I'm about to explain that Daniel is exactly the sort of child who is apparently wholly unwelcome by his school when Stephen, risking serious injury, puts his foot back on mine again. I turn my head to him, catch his eye, and then get him so hard across the shin that he has a sudden intake of breath.

‘I'm sure I heard something,' says Cartwell. ‘Did you hear anything?'

‘I thought so too,' I say. ‘Almost like the sound of bone cracking.'

Cartwell begins an unsteady laugh, then looks uneasy. Then he arranges Emily's file so that the edges of the test results line up perfectly, glances back and forth at Stephen and myself.

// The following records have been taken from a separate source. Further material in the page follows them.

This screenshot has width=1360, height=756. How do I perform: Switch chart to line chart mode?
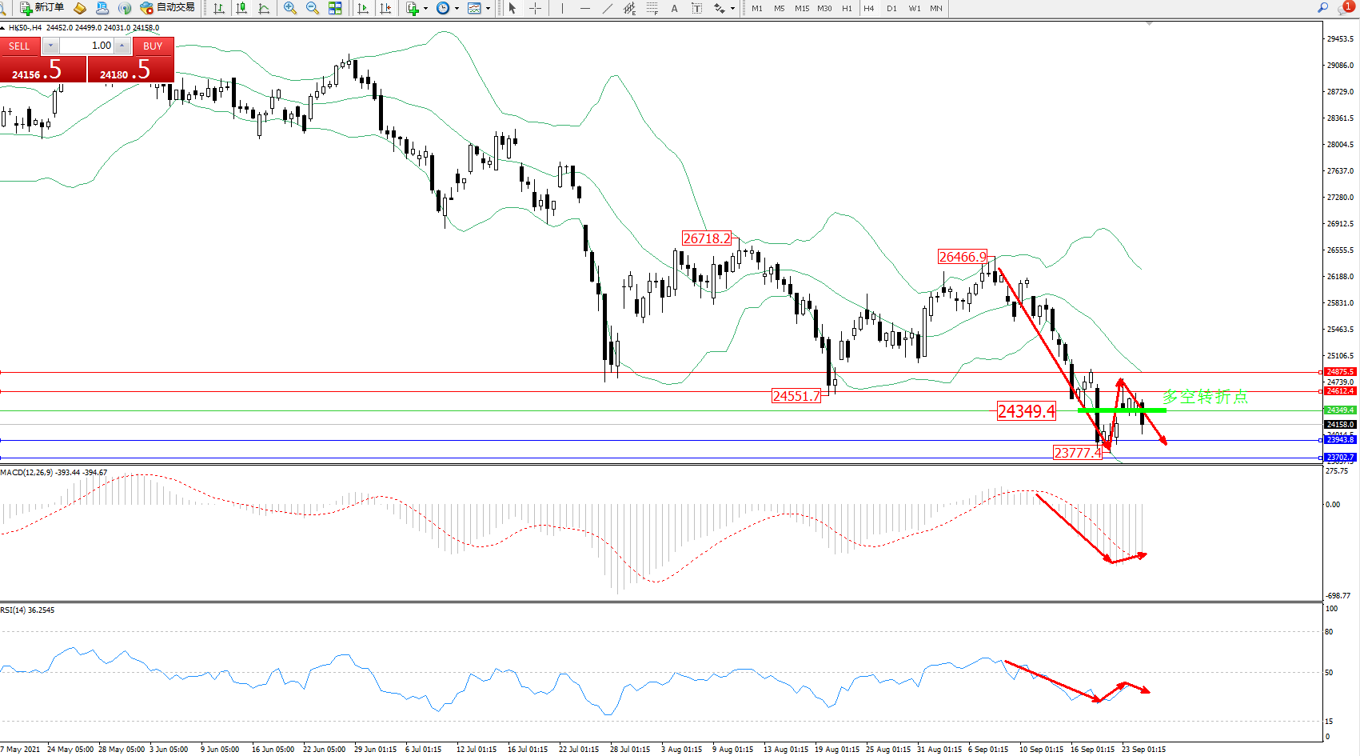tap(264, 8)
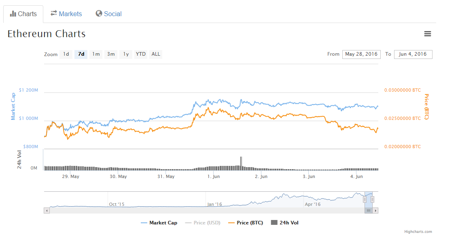Click the To date field
Screen dimensions: 458x243
[413, 54]
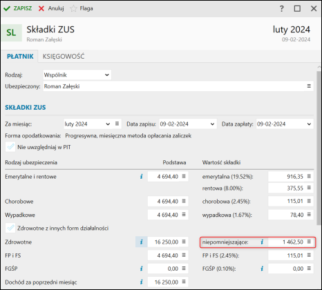Click the info icon next to FGŚP (0.10%)
Screen dimensions: 322x290
[262, 269]
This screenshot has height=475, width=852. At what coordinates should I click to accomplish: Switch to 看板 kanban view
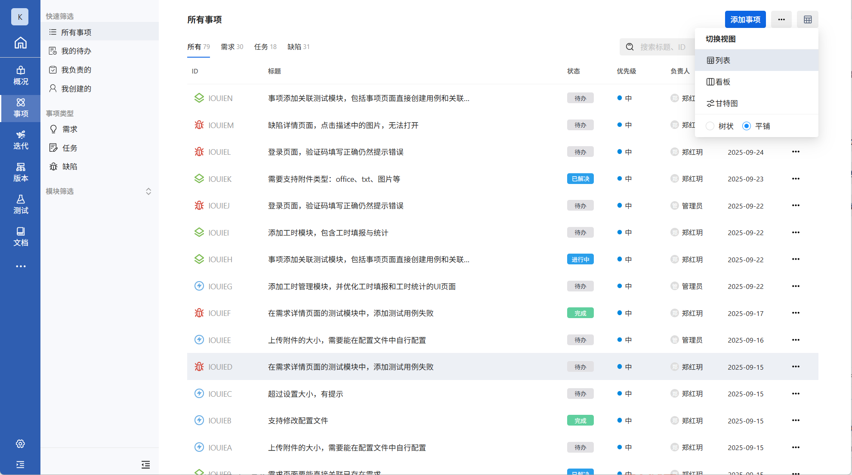click(x=719, y=82)
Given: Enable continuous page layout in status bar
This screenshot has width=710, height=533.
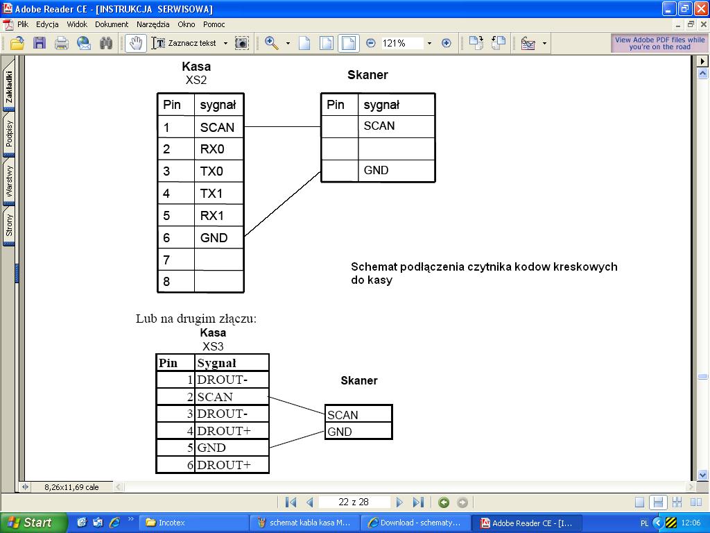Looking at the screenshot, I should tap(658, 502).
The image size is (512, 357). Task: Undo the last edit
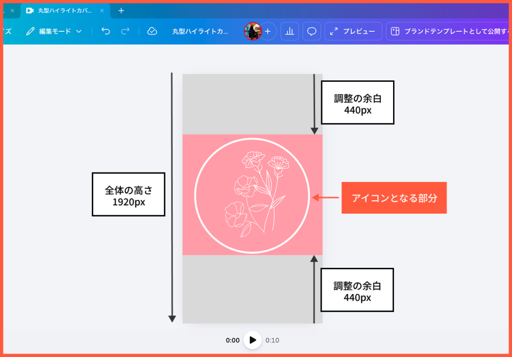click(106, 31)
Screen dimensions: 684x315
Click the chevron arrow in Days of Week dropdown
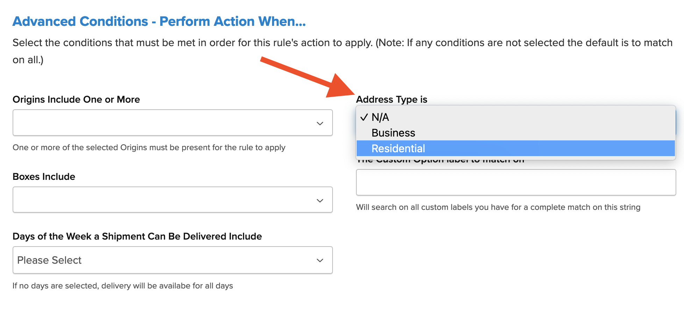320,261
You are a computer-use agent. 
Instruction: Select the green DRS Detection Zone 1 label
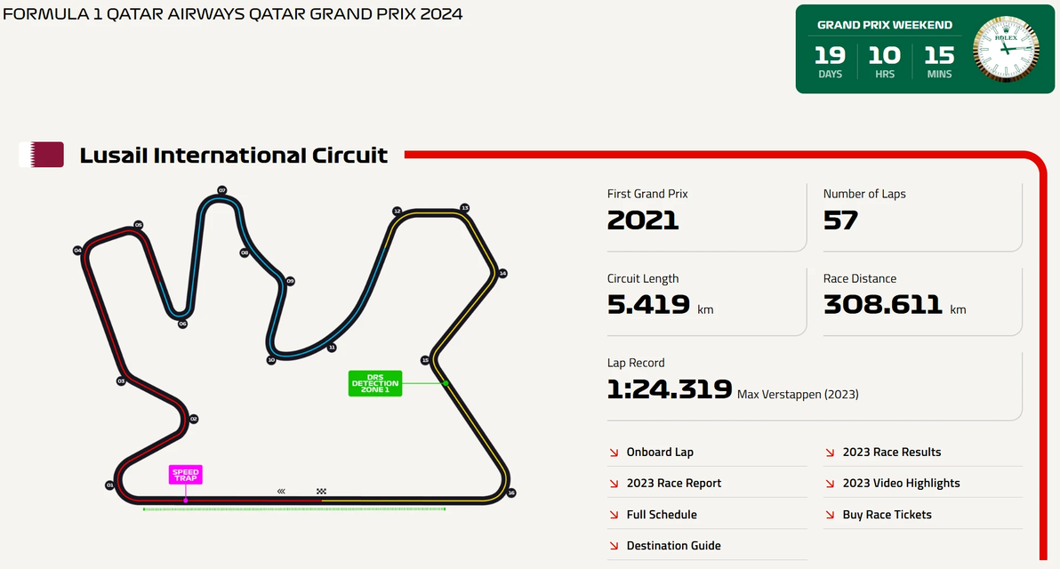point(375,383)
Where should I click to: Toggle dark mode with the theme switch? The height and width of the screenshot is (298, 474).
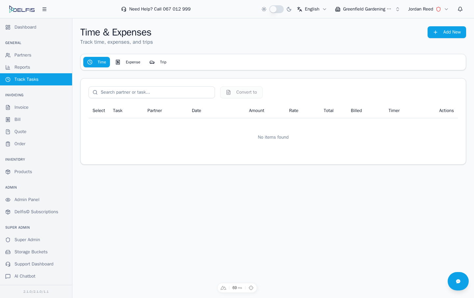point(276,9)
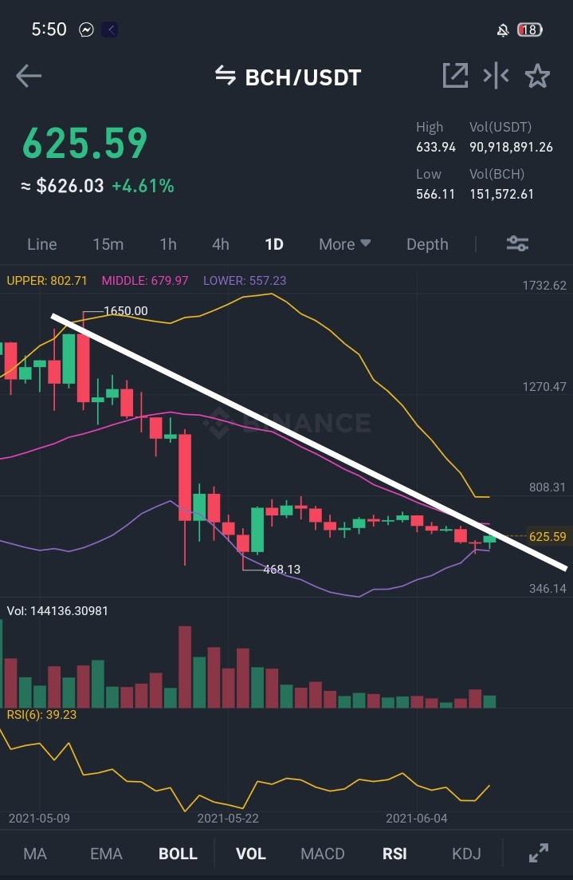Switch to the 4h timeframe
The image size is (573, 880).
coord(220,244)
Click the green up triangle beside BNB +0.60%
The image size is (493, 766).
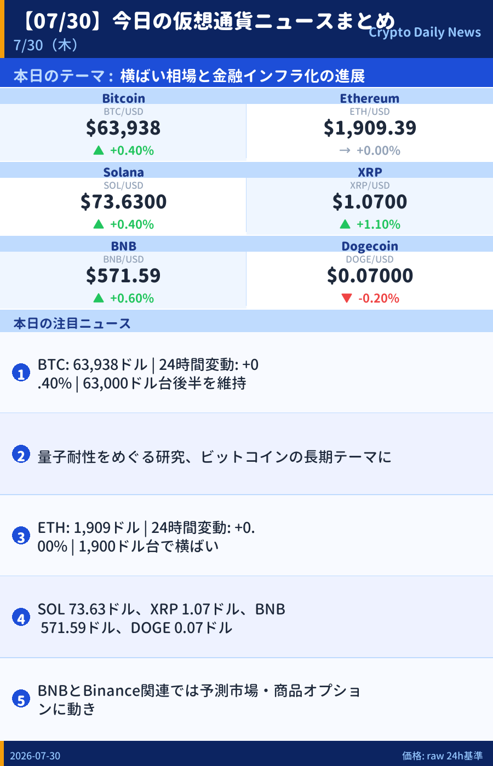click(99, 298)
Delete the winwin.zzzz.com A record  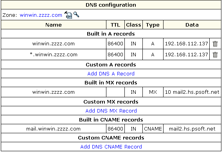[215, 44]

‘Perhaps we had better let you go,' says Stephen, rising.

All the way out of the school Cartwell and Stephen compare notes about their own prep-school days, chuckling about the way things have changed. I see that the deal has been clinched. I trail behind them as we are led out of the school building. Inside, I feel myself shrieking objections to everything associated with this pompous and, it must be said, really very strange headmaster. I'm thinking, how can we send our daughter to a school in which the headteacher puts boats in bottles? And makes promises that he will shield children from having to have contact with any child like my own son? But I can see I will lose this one. Stephen shows only a slight limp and he's determined – oh yes – that Emily will go to this school.

   

The autistic teenage son of a man in Buckinghamshire bit through his father's thumb. I read it in the newspaper on the way back from the interview with Cartwell. They had to find the thumb and sew it back on. Meanwhile, the boy ran out of the house.